=== Extracto de página ===
◆ ◆ ◆ ◆
La Matria de cristal

Los Méxicos de Carlos Fuentes y Daniel Lezama

La madre pródiga es el conglomerado pictórico de la historia de México desprovista de veladuras, prohibiciones y nociones de corrección política. Es los distintos Méxicos de los mexicanos, con una identidad siempre en proceso.

Daniel Lezama, La madre pródiga, 2008

Daniel Lezama, La madre pródiga, 2008

El tema de la identidad es inagotable desde cualquier arista. Queda clara, sin embargo, una premisa esencial: la identidad es un concepto que se construye desde lo ontológico y no tanto desde lo colectivo, sino que la noción de lo individual perfila la construcción de lo social y luego ello moldea al sujeto de vuelta. Se trata, por tanto, de una relación simbiótica. Lo anterior se enfatiza porque pareciera persistir, en el caso particular de México, el intento por definir la identidad de mexicana, siendo que las abismales diferencias en el país ponen de manifiesto que lo mexicano se dice en plural. Hay muchos Méxicos. En segundo término, resulta oportuno hacer otra aclaración a propósito de la edificación de la identidad y es que el conocimiento elemental del sujeto se da siempre en la confrontación con la alteridad. Es decir, al encontrarse con el otro, el individuo se percata de su ser y articula su imagen de sí mismo.

Ahora bien, al vivir en Estados Unidos me veo obligada a pensar en mi identidad indisociable de mi nacionalidad. De entre un cúmulo de autores y artistas, casi inmediatamente selecciono a dos para definir ese proceso simbiótico desde mi experiencia epistemológica y ontológica: se trata de Carlos Fuentes y Daniel Lezama. Son ellos dos quienes parecen atemporales, provenientes de la profundidad de la tierra y comunicados con la corteza de ésta, como raíces en constante elongación.

Al avanzar por las páginas de La frontera de cristal de Carlos Fuentes (1995) la lectura se vuelve líquida, fluida y continua; unos personajes se encuentran con otros, se reflejan o reaparecen, aviones y automóviles unen geografías distantes que dejan así de ser distintas. Las nueve historias evocan memorias inmanentes para cualquiera que haya caminado por la Ciudad de México, carreteras, caminos o fronteras. Los contrastes, la violencia, la náusea de la sobrepoblación, las históricas avenidas, casas, lugares y, sobre todo, la gente. Indisociables a la lectura se vuelven también el Tratado de Libre Comercio, las crisis, la devaluación, el desempleo y la acelerada americanización a la mexicana; el patetismo católico, el conservadurismo y el clasismo. Es un texto digresivo y caótico como el rizoma de Deleuze y Guattari [1977]. Lo mexicano se extiende fugaz, conectado en puntos de coincidencia que se disipan nuevamente para dar lugar a un plexo referencial, entre cuyos huecos se cuelan otras líneas y flujos, siempre en plural. Los capítulos que constituyen al libro pueden leerse en desorden, a placer del lector, conectarse entre sí y resistir una revisión aleatoria o inconexa, como si se tratara de nueve miniaturas que coexisten en una cajita de cristal y pudieran ser vistas desde cualquier cara. Es un organismo desorganizado y que transgrede sus propios límites para desbordarse y conectarse con otros cuerpos sin órganos, con otros textos, recuerdos, lugares, personas, acontecimientos históricos e incidentes políticos. Es un texto construido a partir de desplazamiento, ruptura y multiplicidad, como México.
◆ ◆ ◆ ◆
=== Consigna escrita ===
Retome el ensayo sobre los Méxicos de Carlos Fuentes y Daniel Lezama y prosígalo a partir de su última oración.

Datos de localización de palabras y elementos:
◆ ◆ ◆ ◆
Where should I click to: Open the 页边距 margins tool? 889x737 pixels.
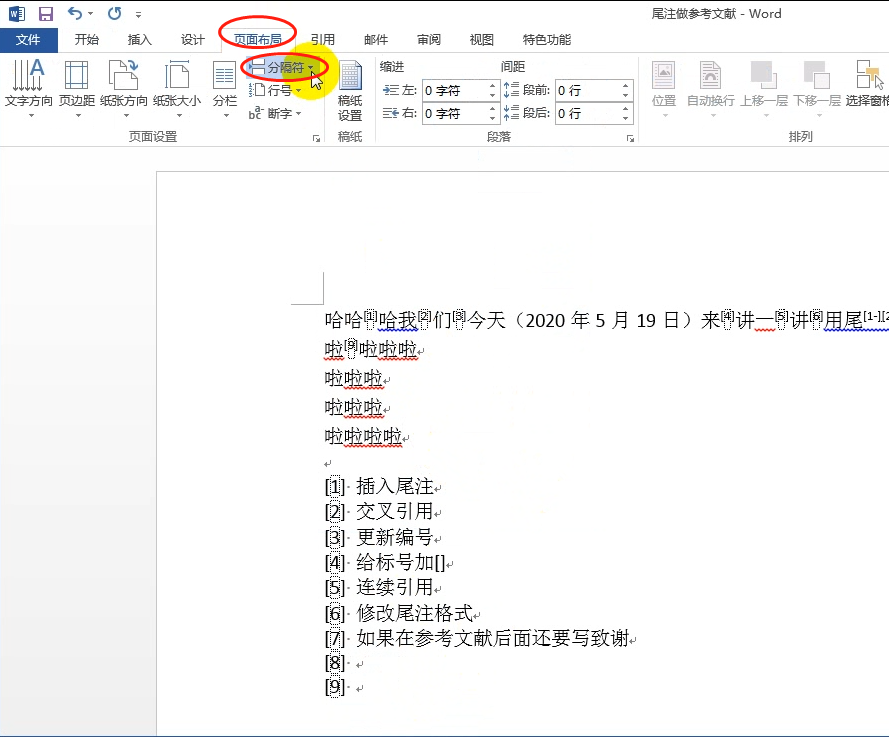click(x=77, y=88)

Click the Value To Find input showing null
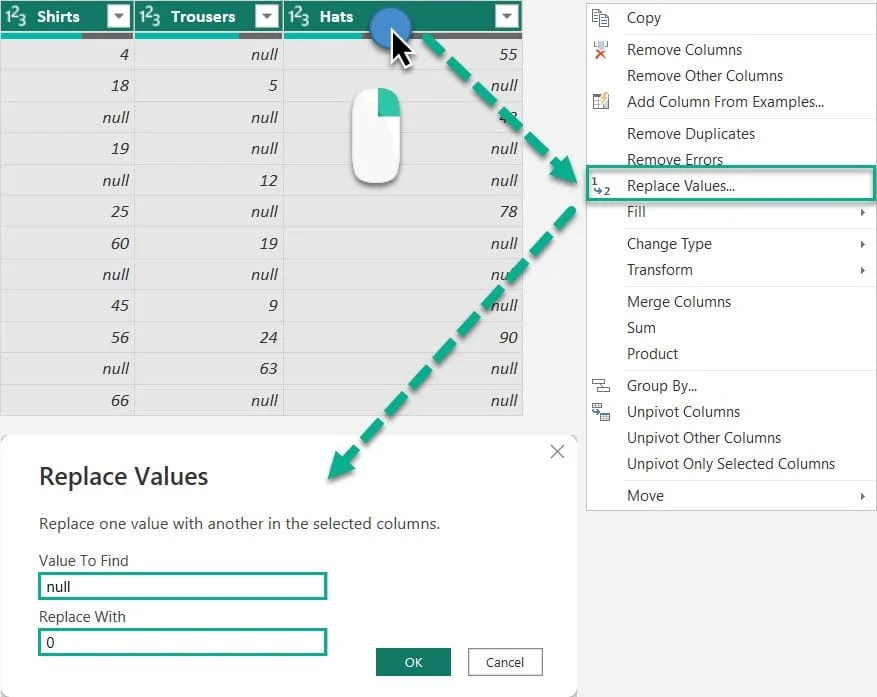(x=182, y=586)
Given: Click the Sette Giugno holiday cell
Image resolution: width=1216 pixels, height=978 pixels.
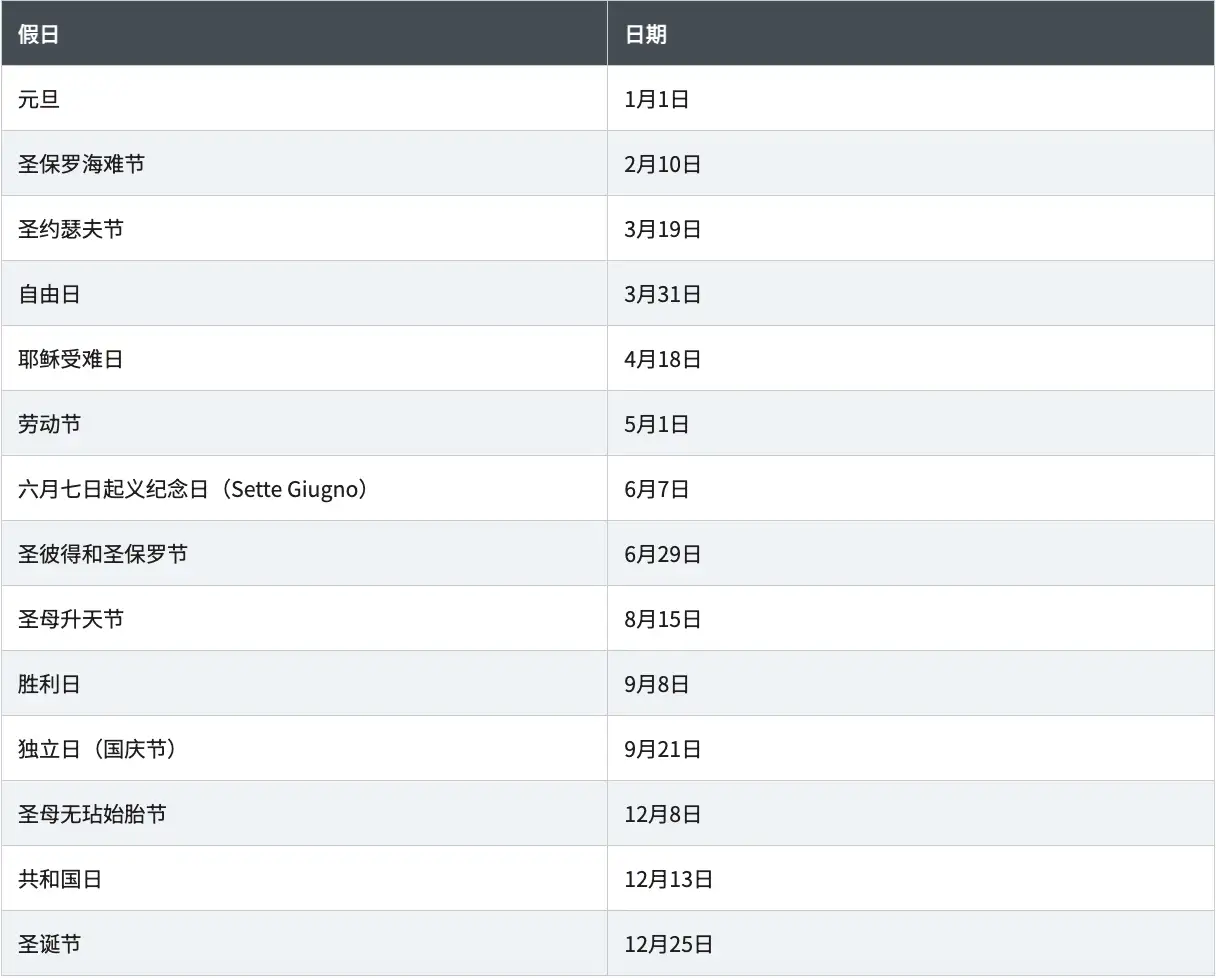Looking at the screenshot, I should 193,489.
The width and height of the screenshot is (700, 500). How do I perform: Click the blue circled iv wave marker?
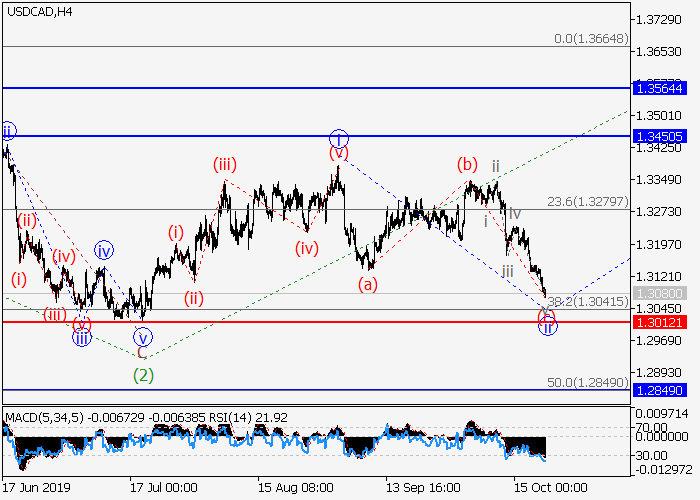(104, 249)
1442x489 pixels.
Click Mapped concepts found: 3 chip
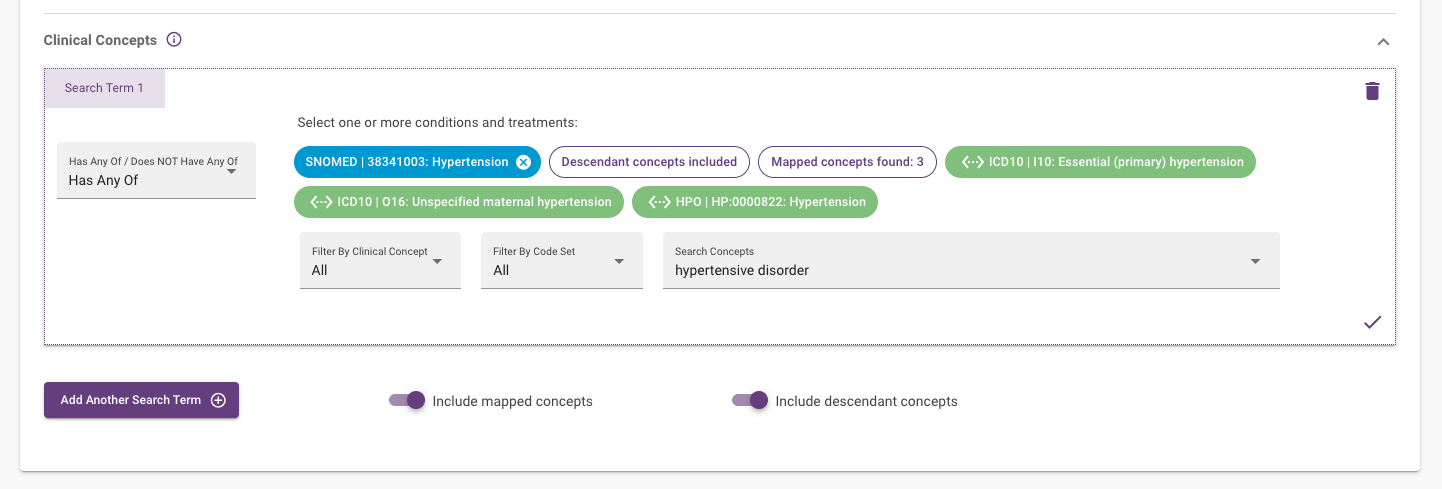coord(846,162)
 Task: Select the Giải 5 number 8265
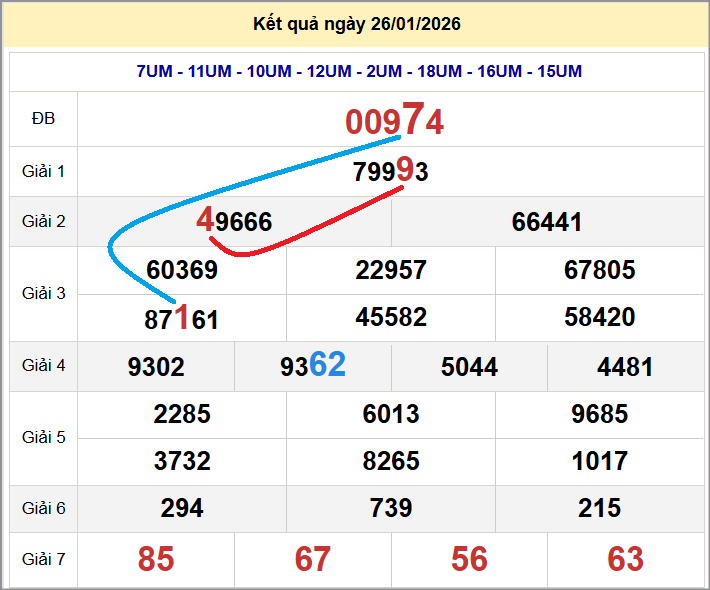click(x=391, y=461)
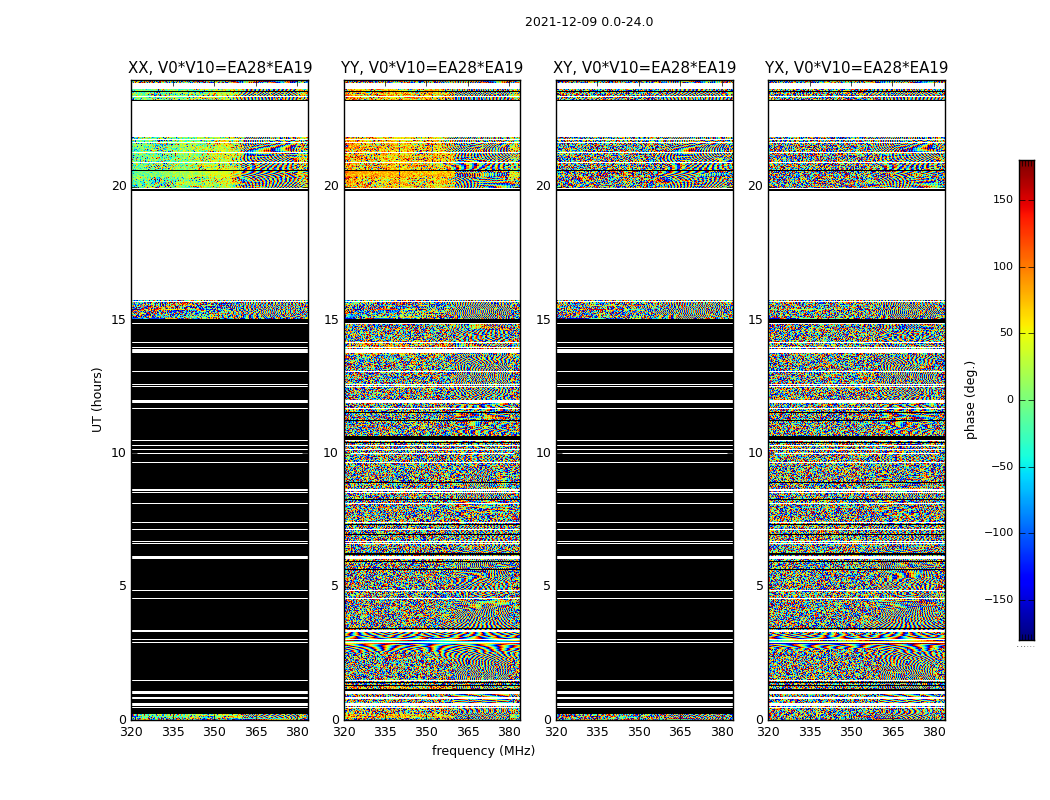Click the phase (deg.) colorbar label
The width and height of the screenshot is (1050, 800).
tap(970, 399)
◆ ◆ ◆ ◆
=== Respuesta al ejercicio ===
Las mismas conexiones y heterogeneidad tienen lugar dentro del cuerpo del texto, en la cotidianeidad de una época convulsa e hiper comunicada que ha tendido a la disolución de las fronteras geográficas. Así, la capitalina Michelina se encuentra con el norteño Leonardo y viajan a Nueva York volando por encima de Margarita Barroso que cruzaba a diario del Paso a Juárez para supervisar la maquila de electrónicos que se venderían por todo el mundo; en el mismo avión se encuentra Lisandro, quien conoce a Audrey a través de la ventana de un rascacielos. Es decir, Fuentes pone de manifiesto que el rizoma está presente no sólo en el quehacer literario, sino, sobre todo, en la “micropolítica del campo social” [Deleuze, 1977: 3]. Pareciera, pues, que estamos ante una sola historia, con puntos mapeados y unidos a un lado y otro de la frontera. La unión no se da de manera ordenada, sino que se dibuja la cartografía flexible y variable que llevaría a cabo un esquizofrénico piloteando un avión, yendo y viniendo de un punto a otro, sin patrones de control, regulación o institucionalización. El espacio aéreo, el desierto del norte de México, Campazas, carreteras, Ciudad de México, Las Vegas, la colonia Narvarte, Nueva York, la colonia Cuauhtémoc, Las Lomas, autopistas, el desierto nuevamente, montañas, iglesias, Nueva York otra vez, Teotihuacán, El Paso, Ciudad Juárez, la Ciudad de México una y mil veces, Zihuatanejo, Chalco y el río Bravo, mencionados en varias ocasiones se conectan de forma delirante en la novela. Se alternan desterritorializaciones y territorializaciones.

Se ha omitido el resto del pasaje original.